Comprendre la « boîte noire » du développement humain
L’un des principaux objectifs de cette recherche est de comprendre les premiers stades du développement humain, de manière plus détaillée que jamais auparavant. C’est durant cette période complexe et inaccessible que de nombreuses grossesses sont malheureusement interrompues.
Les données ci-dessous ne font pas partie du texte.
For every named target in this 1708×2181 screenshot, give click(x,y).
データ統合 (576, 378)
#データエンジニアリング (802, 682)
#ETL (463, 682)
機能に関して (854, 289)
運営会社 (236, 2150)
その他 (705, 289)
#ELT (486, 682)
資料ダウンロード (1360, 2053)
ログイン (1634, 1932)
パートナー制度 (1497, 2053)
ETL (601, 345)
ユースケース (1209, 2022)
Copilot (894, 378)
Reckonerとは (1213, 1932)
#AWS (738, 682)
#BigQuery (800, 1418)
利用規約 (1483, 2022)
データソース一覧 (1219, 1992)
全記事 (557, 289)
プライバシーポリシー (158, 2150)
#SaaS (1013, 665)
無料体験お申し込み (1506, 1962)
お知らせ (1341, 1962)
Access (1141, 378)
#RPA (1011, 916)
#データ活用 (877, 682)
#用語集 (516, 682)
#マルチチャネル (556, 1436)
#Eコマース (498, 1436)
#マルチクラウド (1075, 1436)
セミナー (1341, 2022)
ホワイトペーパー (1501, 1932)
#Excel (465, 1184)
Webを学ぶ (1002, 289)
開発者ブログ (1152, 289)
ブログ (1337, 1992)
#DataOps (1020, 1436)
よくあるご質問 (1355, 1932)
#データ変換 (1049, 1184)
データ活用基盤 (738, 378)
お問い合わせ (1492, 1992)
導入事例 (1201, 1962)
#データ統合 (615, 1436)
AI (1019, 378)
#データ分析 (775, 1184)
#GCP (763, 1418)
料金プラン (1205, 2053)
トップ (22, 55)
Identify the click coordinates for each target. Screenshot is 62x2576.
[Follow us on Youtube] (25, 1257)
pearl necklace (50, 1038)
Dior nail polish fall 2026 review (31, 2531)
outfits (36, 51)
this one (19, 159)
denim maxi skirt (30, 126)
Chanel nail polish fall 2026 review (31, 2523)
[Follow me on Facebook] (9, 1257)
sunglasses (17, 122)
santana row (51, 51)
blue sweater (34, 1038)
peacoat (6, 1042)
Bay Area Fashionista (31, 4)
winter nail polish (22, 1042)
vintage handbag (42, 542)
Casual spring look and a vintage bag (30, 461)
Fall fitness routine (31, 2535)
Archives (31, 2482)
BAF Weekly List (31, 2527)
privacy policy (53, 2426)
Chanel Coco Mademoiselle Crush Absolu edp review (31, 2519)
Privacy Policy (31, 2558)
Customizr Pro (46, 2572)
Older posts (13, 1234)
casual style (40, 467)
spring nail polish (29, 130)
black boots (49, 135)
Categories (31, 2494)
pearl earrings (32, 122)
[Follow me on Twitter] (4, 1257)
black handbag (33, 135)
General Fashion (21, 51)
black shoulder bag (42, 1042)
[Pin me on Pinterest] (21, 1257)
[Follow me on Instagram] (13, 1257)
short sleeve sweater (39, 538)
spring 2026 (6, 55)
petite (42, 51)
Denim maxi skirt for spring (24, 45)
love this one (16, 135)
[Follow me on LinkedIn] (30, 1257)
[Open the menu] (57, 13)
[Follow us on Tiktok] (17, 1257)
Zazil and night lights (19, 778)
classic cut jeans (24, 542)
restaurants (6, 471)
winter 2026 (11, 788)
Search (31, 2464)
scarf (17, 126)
Les embryons synthétiques, en reproduisant les étapes initiales du développement, pourraient offrir un éclairage inédit sur les processus biologiques en jeu et les dysfonctionnements possibles.
Le recours à ces modèles d’embryons dérivés de cellules souches permettrait d’obtenir ces informations sans faire appel à l’utilisation d’embryons humains réels, une pratique soumise à des contraintes éthiques et réglementaires strictes.
En effet, il existe la limite des 14 jours, stipulant que les embryons humains ne doivent pas être cultivés in vitro au-delà de 14 jours après la fécondation, ou après l’apparition de la « ligne primitive » — une structure qui commence à se former autour du 14e jour et qui est le début de la formation du système nerveux de l’embryon. C’est pourquoi cette règle a été mise en place afin de pallier les questions sur la sensibilité potentielle à la douleur et d’autres aspects de la conscience.
De manière similaire, en étudiant comment ces embryons synthétiques se développent, les chercheurs pourraient être en mesure d’identifier les facteurs responsables des maladies génétiques. Ils pourraient de fait développer de nouvelles stratégies pour les prévenir ou les traiter, tout comme les fausses couches.
Enfin selon l’équipe, ces résultats auraient des implications majeures pour la médecine régénérative. Si les scientifiques peuvent créer des embryons synthétiques, ils pourraient être en mesure de créer des tissus et des organes humains pour la transplantation. Cela pourrait potentiellement sauver des vies et améliorer la qualité de vie de millions de personnes.
Repenser l’éthique et la recherche
Bien que cette avancée représente une opportunité significative pour la recherche médicale, elle soulève également des questions éthiques et légales importantes. En effet, la plupart des pays, y compris le Royaume-Uni et les États-Unis, ne disposent pas de lois régissant la création ou le traitement des embryons synthétiques. Cela souligne le besoin urgent de réglementations pour encadrer la création et l’utilisation de ces modèles d’embryons dérivés de cellules souches.
Une question majeure reste sans réponse : ces structures ont-elles, en théorie, le potentiel de se développer en un être vivant ? En 2022, des embryons synthétiques créés à partir de cellules de souris étaient presque identiques aux embryons naturels. Cependant, lorsqu’ils ont été implantés dans l’utérus de souris femelles, ils n’ont pas donné naissance à des animaux vivants. Il n’est pas encore clair si l’obstacle à un développement plus avancé est simplement technique ou dû à une cause biologique plus fondamentale.
Certes, la création d’embryons humains synthétiques est une avancée majeure qui ouvre de nouvelles perspectives pour la recherche médicale, mais elle nécessite une approche prudente et éthique.